3. Who we share data with
We share personal data only with the service providers that make the app work, and only for the purposes described here:
- Supabase — hosts our database and private photo storage (authentication, your profile, activity, photos). Privacy policy
- Fly.io — runs the server that computes your scores and verdicts. It processes your data transiently and keeps no separate store of it. Privacy policy
- OpenAI — processes your scan photos as described in section 2. API data usage
- Apple — distributes the app and processes all payments and subscriptions. Privacy policy
- RevenueCat — manages subscription status on our behalf when subscriptions are enabled (receives an app user ID and purchase receipt information, not your profile). Privacy policy
We do not sell your personal information. We do not share it with advertisers or data brokers. There are no ad networks in the app.
Some of these providers process data on servers located outside Australia (primarily the United States). Where that happens, the data remains protected by our agreements with those providers and their published policies.

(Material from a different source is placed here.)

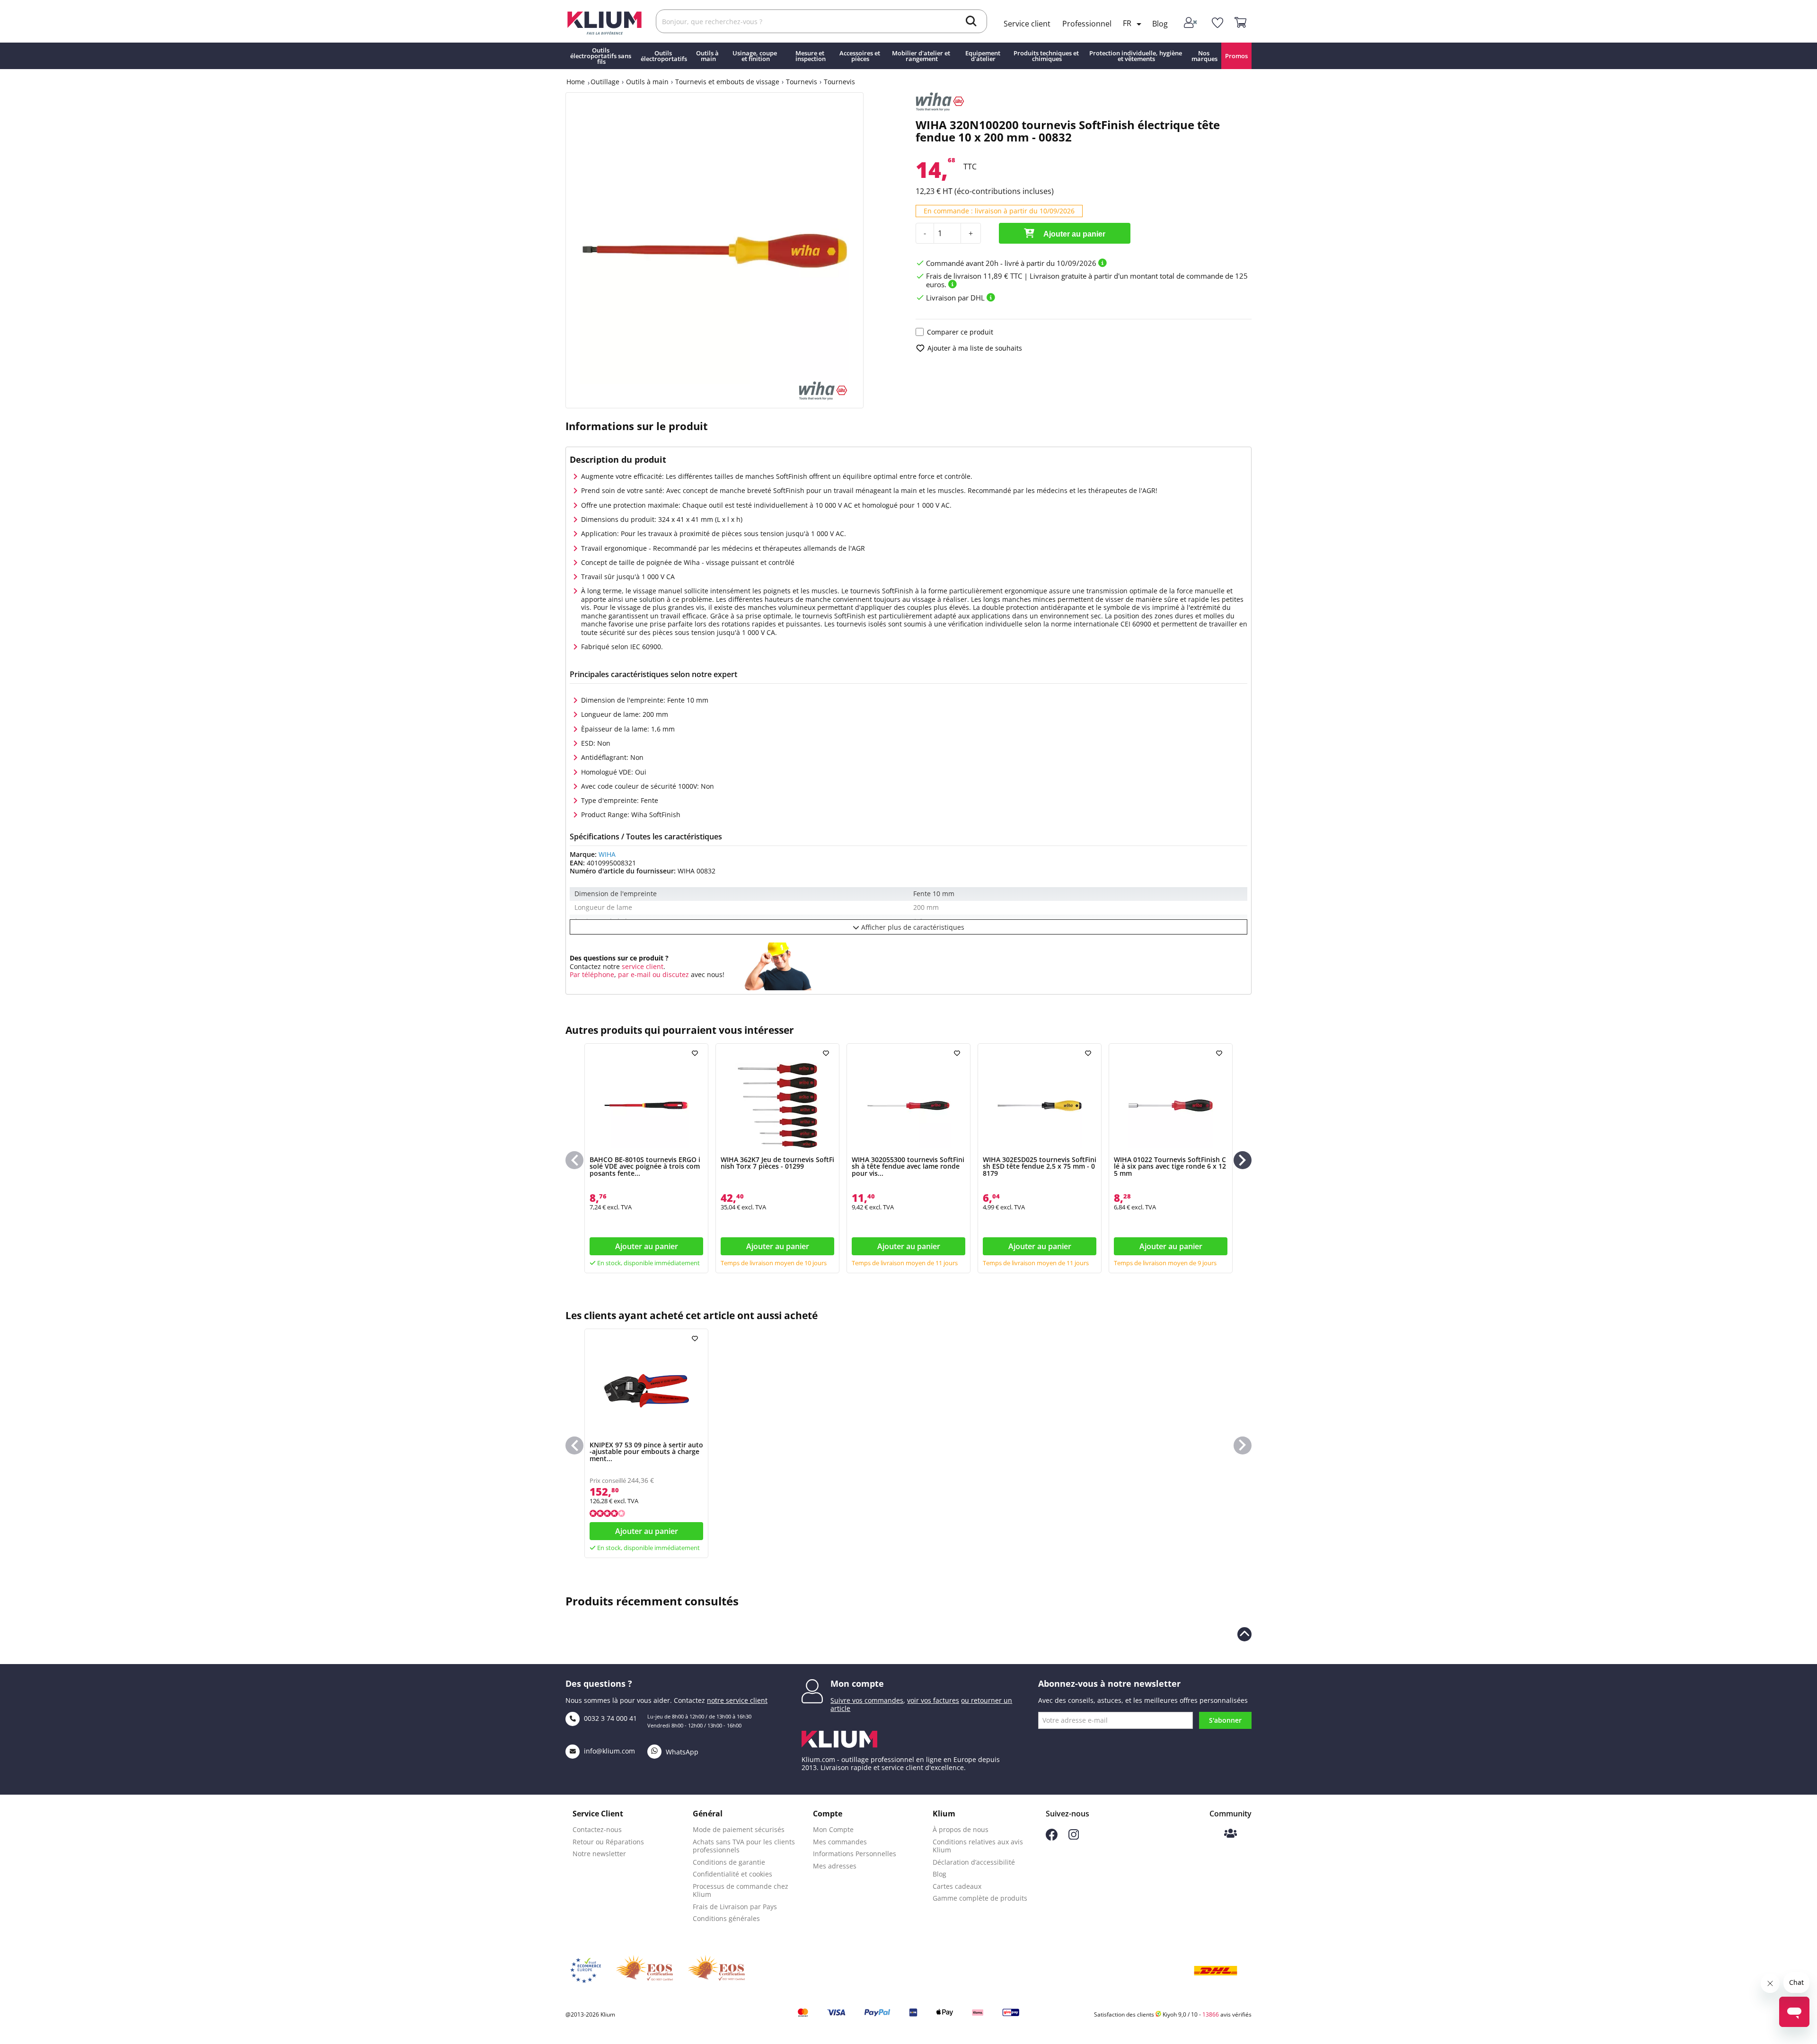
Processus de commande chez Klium (740, 1890)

4. How long we keep your data
We keep your personal data while your account is active. When your account is deleted, all of it — profile, scan history, favourites, routines, computed results (including the internal records described in section 1), and stored photos — is permanently deleted. We may retain information for longer only where the law requires it.
5. Deleting your account, and your other rights
You can delete your account in the app (Profile → Delete account) or by emailing askevesupport@gmail.com from your account email. Deletion is permanent and removes your data as described in section 4.
You also have the right to:
- Access the personal information we hold about you, and ask for a copy
- Correct information that's inaccurate or out of date (most profile information you can edit directly in the app)
- Delete your data (as above)
- Complain — we'd ask you to contact us first so we can put things right; you can also complain to the Office of the Australian Information Commissioner (OAIC, oaic.gov.au)
To exercise any of these, email askevesupport@gmail.com. We may ask you to verify your identity (usually by writing from your account email). We aim to respond within 30 days.
6. Security
Your data is protected by access controls at every layer: authentication is managed by Supabase with hashed passwords; database records are protected by row-level security so each account can only access its own data; photo storage is private with owner-only access; and our server-to-server connections are authenticated and encrypted. No system is perfectly secure — if a breach ever affects your personal information, we will act promptly and notify you and the regulator where required by law.
7. Children
The Services are for users aged 13 and over. We do not knowingly collect personal information from children under 13. If you believe a child under 13 has created an account, contact us at askevesupport@gmail.com and we will delete the account and its data.
8. Future features
If we add product shopping links, they will take you to independent retailers' websites, which are governed by those retailers' own privacy policies. If we add push notifications or other features that involve new data collection, we will update this policy before they take effect.
9. Changes to this policy
When we update this policy, we'll change the effective date above and keep previous versions available. If a change materially affects how we handle your personal information, we'll notify you in the app or by email before it takes effect.
10. Contact
Machitis Pty Ltd (Australia)
Email: askevesupport@gmail.com
This policy is written to align with the Australian Privacy Principles under the Privacy Act 1988 (Cth) and with our App Store privacy disclosures.